(Beginning of Recorded information)

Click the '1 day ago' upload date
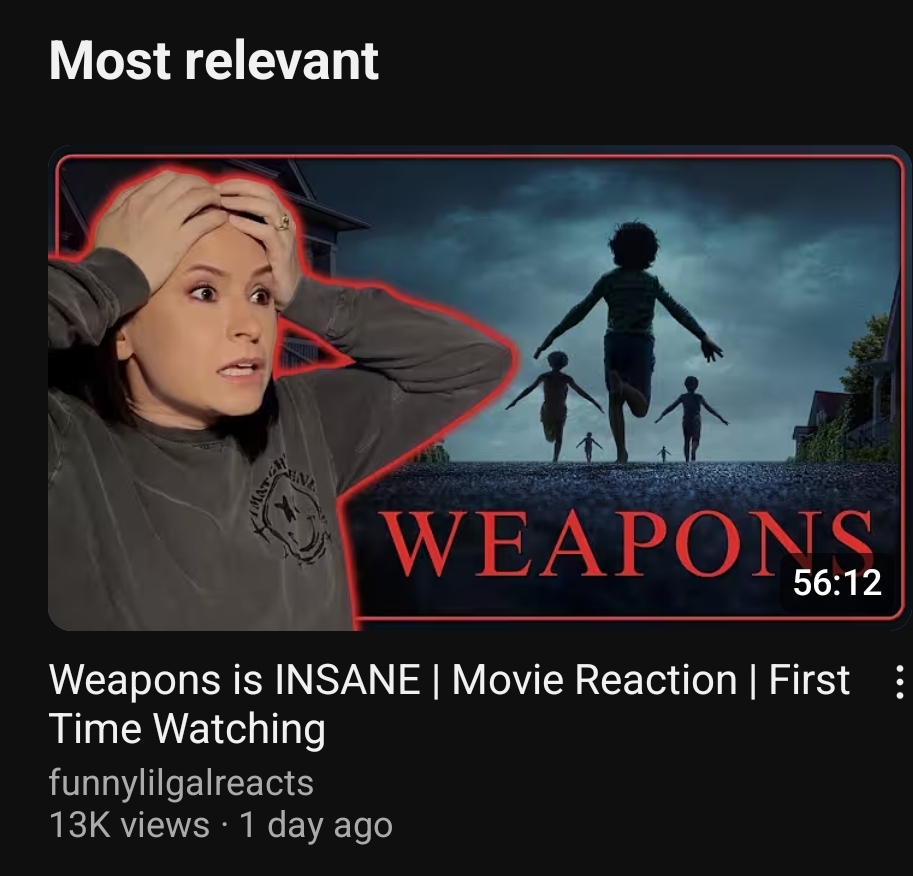The image size is (913, 876). point(316,826)
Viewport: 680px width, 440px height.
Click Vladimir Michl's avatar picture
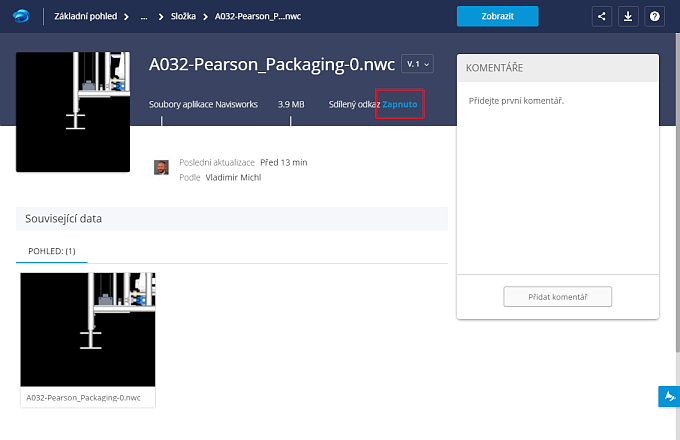(x=161, y=168)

(End of Recorded information)

Please copy every record above exactly, but leave the pictures out.

(Answer for this exercise):
Click the '1 day ago' upload date
The image size is (913, 876). point(316,826)
Viewport: 680px width, 440px height.
Click Vladimir Michl's avatar picture
(x=161, y=168)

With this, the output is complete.